Boron‐Based Narrowband Multiresonance Delayed Fluorescent Emitters for Organic Light‐Emitting Diodes

Recently, the exploration of boron (B)/heteroatom‐embedded polycyclic nanographites featuring multiresonance thermally activated delayed fluorescence (MR‐TADF) garners astonishing attention to promote the advancement of organic light‐emitting diodes (OLEDs). Contrary to the traditional donor–acceptor (D–A)‐type TADF emitters, the MR‐TADF emitters manifest narrowband emission with full width at half maximum (FWHM ≤ 40 nm) and superior photoluminescence quantum yield (PLQY) coupled with the small singlet–triplet energy splitting, which appeal their potential as promising candidates in fabricating efficient OLEDs.

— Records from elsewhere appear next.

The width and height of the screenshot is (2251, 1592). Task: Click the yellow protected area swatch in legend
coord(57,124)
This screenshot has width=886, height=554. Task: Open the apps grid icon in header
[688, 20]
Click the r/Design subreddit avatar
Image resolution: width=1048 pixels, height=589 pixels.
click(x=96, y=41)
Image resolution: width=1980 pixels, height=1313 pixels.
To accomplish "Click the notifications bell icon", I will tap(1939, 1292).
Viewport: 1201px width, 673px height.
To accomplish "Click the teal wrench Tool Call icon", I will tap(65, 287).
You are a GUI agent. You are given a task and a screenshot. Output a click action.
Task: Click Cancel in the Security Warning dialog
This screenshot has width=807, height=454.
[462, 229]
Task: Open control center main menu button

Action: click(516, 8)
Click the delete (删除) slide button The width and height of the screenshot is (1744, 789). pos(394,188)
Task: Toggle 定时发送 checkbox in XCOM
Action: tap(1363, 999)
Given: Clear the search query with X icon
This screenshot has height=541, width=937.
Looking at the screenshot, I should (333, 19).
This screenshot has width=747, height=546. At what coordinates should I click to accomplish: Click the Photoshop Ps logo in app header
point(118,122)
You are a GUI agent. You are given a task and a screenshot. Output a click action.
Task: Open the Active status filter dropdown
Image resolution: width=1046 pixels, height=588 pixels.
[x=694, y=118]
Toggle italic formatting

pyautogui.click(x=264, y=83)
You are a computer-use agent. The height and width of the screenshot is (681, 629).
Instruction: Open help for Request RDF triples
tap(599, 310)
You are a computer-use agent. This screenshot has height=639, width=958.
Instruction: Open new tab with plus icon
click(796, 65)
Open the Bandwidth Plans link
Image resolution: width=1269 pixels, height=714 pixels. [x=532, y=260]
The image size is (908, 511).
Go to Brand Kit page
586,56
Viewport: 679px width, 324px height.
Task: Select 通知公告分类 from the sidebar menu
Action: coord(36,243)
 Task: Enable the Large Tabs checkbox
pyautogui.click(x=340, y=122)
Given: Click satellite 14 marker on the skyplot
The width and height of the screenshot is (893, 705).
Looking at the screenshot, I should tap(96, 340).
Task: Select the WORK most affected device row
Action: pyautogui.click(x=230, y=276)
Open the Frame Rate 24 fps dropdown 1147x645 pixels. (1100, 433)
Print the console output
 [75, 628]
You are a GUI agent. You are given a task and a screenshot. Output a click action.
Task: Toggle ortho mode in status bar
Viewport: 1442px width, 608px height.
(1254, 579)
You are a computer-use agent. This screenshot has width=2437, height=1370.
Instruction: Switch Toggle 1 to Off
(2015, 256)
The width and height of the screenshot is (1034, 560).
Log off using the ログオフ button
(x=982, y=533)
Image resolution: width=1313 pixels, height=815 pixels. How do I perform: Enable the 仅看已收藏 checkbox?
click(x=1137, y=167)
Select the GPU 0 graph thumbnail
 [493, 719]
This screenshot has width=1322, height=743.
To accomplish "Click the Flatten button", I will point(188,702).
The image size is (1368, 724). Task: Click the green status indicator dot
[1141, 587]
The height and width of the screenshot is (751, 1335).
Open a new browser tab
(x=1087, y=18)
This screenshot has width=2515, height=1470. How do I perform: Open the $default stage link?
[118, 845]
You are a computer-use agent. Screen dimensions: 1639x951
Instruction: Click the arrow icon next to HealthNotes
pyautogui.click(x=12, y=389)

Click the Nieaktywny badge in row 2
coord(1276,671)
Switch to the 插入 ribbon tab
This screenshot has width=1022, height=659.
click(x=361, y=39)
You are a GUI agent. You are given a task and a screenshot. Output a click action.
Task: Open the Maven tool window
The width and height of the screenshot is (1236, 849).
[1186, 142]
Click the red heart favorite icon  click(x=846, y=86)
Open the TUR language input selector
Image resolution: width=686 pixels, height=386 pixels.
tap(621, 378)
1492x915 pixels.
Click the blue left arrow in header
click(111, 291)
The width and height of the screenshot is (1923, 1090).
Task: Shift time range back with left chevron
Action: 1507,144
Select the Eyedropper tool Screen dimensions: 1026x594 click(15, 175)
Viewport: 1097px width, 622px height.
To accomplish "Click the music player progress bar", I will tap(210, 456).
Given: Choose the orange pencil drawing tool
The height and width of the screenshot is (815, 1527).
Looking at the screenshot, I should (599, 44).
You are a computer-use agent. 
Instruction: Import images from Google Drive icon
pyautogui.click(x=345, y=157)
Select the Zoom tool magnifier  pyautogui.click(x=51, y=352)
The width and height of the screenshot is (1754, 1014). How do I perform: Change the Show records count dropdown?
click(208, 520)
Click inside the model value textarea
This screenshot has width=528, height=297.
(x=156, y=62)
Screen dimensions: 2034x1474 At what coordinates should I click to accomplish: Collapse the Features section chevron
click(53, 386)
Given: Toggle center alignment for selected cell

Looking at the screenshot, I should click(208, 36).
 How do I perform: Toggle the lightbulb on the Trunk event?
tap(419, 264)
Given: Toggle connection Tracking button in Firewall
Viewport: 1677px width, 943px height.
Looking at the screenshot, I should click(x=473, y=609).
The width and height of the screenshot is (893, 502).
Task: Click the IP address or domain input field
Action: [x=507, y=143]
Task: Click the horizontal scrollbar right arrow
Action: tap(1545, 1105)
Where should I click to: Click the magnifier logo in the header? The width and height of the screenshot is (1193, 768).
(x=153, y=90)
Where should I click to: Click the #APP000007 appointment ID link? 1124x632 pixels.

Growingly, MR‐TADF emitters deliver benchmark device performance comparable to the conventional TADF/phosphorescent emitters. However, they are suffering from the major drawbacks such as difficult to realize full‐color emitters, slow exciton upconversion dynamics, aggregation‐caused emission quenching, severe efficiency roll‐off, and poor operational lifetime, which jeopardizes their practical applicability. Herein, a comprehensive review on B‐based MR‐TADF emitters reported till date is presented, focusing on the different design strategies documented for circumventing the aforementioned shortcomings. This review is divided into several subgroups based on the emission color of the materials to draw the attention of organic electronics community toward constructing efficient full‐color MR‐OLEDs. Finally, challenges and opportunities in the MR‐TADF emitters are discussed.